What to Know
A couple dozen furloughed federal workers gathered in lower Manhattan Thursday to protest the government shutdown
The are demanding the government to reopen and for them to no longer be used as a bargaining chip in a political tug-of-war
Chanting “We want to work” while holding up signs demanding the government to reopen, the workers rallied outside a federal building
A couple dozen furloughed federal workers gathered in lower Manhattan Thursday to protest the government shutdown that has impacted their pay demanding they stop being used as bargaining chips in a political tug-of-war.
Chanting “We want to work” while holding up signs demanding the government to reopen, the workers from the IRS, EPS, FBI and immigration departments rallied outside a federal building.
The workers, who are not getting paid since the government shutdown, now into day 20, do not know how long they will be out of work and face the financial pressure.
“I want the people that are in charge to understand we are here to protect public health and we want to work. It was not our decision to be out of work. We need our money. We have bills to pay," Stephanie Sessoms-Midgett, a federal worker, said.
Sessoms-Midgett, who is a mother of two, called reopening the government, “the responsible thing to do,” saying that although she has “a little savings,” that money is not going to last forever.
‘It’s not fair I have to use that when I have a job that I’m supposed to go to every day in order to pay my bills,” she said.

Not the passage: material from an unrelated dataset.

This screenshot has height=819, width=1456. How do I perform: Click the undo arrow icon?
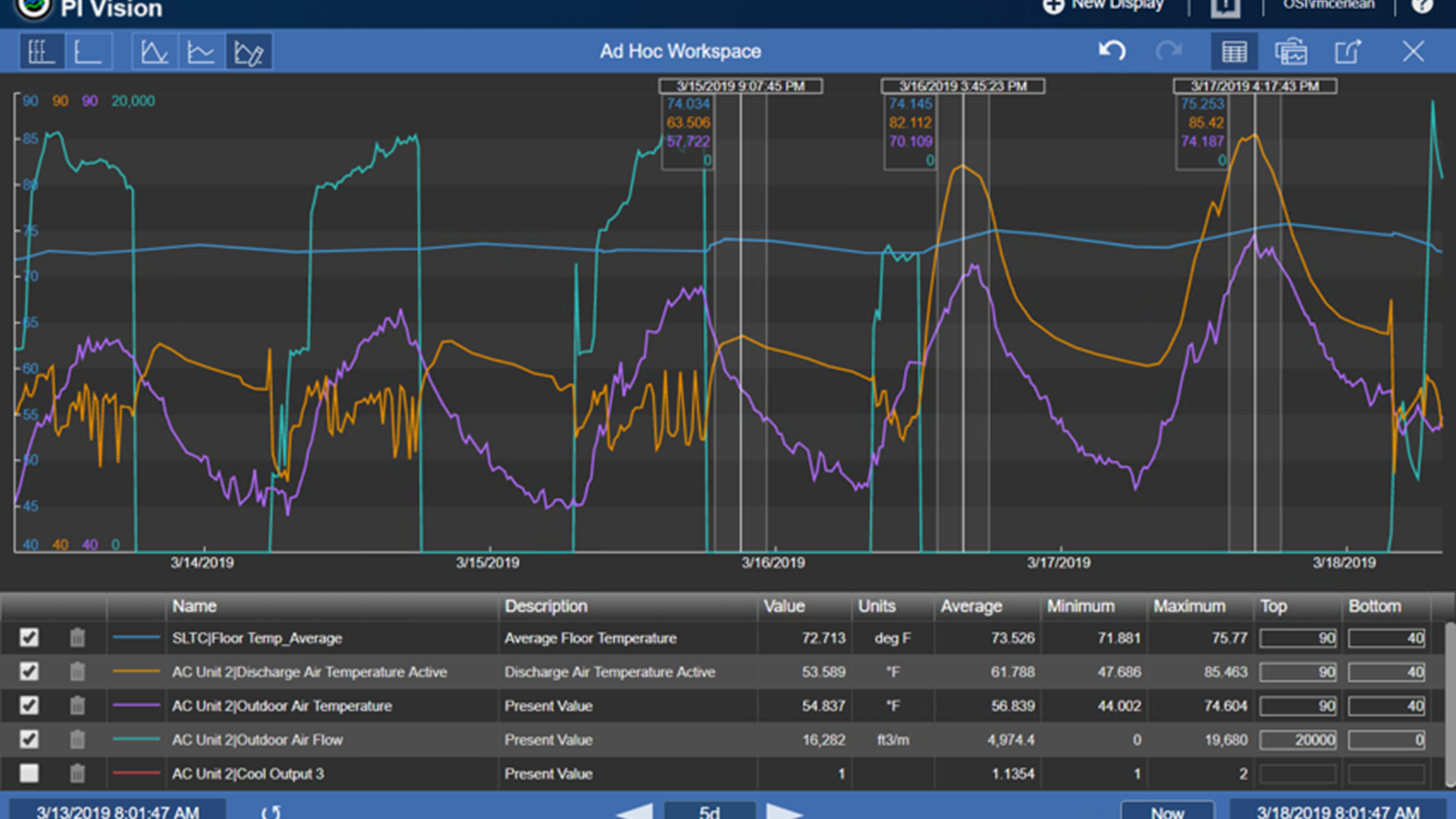point(1112,52)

Sessoms-Midgett said she can only go on like this a couple more weeks before she is forced to get another job.
Yocasta DeJesus, an EPA project manager, said her husband was recently laid off and now her family has no income as they raise two children in Jersey City.
"Right now, we're spending only on food, whatever bills we can pay," she said.

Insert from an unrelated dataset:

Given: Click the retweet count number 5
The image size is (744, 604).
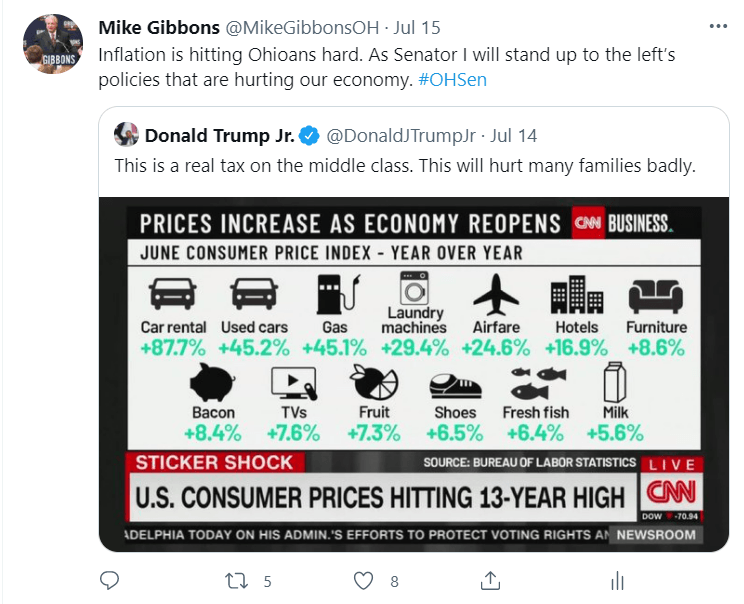Looking at the screenshot, I should point(268,582).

DeJesus explained to her children that "Mommy is in a shutdown" and tried to explain what it was so they could understand.
She was angered when she watched Trump tell NBC News about the furloughed government workers, "They'll make adjustments."

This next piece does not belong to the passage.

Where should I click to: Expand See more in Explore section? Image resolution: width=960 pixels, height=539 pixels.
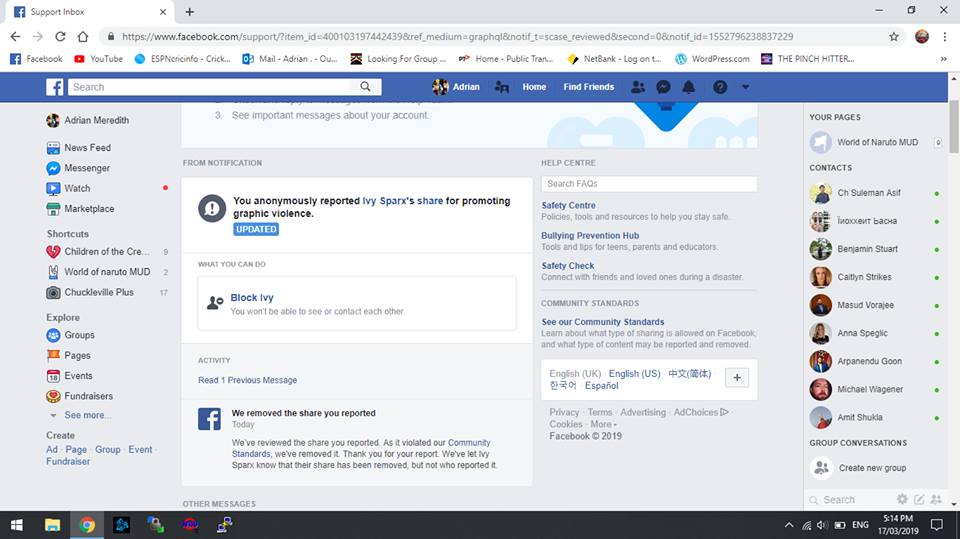tap(86, 415)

"I don't understand what kind of adjustment he was referring to," she said. "How can you adjust when you don't have any money to pay bills for food? What kind of adjustment you going to do?"
Although some of the impacted workers decided to file for unemployment, it’s not quick fix because it takes time for processing. Additionally, other complications can arise — like giving back the unemployment money the received once they return back to work.
So, with no telling how long the shutdown will last, some federal workers in the tri-state say they're considering temporary jobs, like driving for Uber or even babysitting.